Gelámos… Silêncio de morte… Voltaram as dúvidas…
O professor continuou, trovejante e fulminante:
— A laranja e a maçã são duas peças de fruta mas de espécies diferentes… (pausa prolongada… a luz regressava ao nosso espírito). Não se pode comparar uma laranja com uma maçã porque são frutos de espécies diferentes. Objectivamente é impossível comparar objectos de diferentes domínios. A laranja pertence a um domínio: o das laranjas e a maçã pertence a outro domínio diferente: o das maçãs, logo não é possível estabelecer uma comparação objectiva entre elas porque nem sequer são oponíveis.
...
Trrrrrrrriiiiiiiiiiiiiiiiiiiiiiiiimmmmmmmmmmmmmmmmmmmm...

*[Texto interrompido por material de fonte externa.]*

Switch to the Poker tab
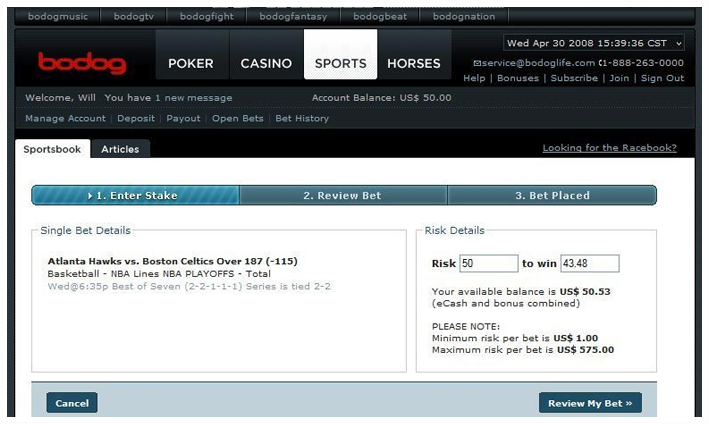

Infelizmente, as pessoas vivem fazendo comparações ou querendo equiparar-se ou equiparar os seus filhos a outros ou a filhos de outros não se apercebendo que são de estirpes diferentes, logo não são comparáveis porque nem sequer são oponíveis.
A paz interior aumentará exponencialmente se cada um assumir sem reservas a sua individualidade: incomparável e irrepetível.
Esta é uma opinião subjectiva, claro…
L.P.
1 comentário:
Foi, é, com agrado que leio o que escreves. Confesso que gosto de mastigar essas palavras, de sentir os sabores e fico assim de papo para o ar olhando o horizonte do sonho.
Comparar o incomparável, é a ponta de um novelo que pode ser tão breve, como o beber da andorinha na superfície da água, ou então como o mergulho profundo da baleia no oceano.
Nesse mar, o caldo de cultura é tão criativo e rico que se erguem sereias que não são peixe nem carne. Assim é ou poderá ser a minha resposta pictórica da subjectividade.
Uma sereia.
A cada um de nós cabe escolher a parte que mais o satisfaz.
P.S.- Para quem estiver ainda a dormir apenas direi que a sereia é um mito, um sonho.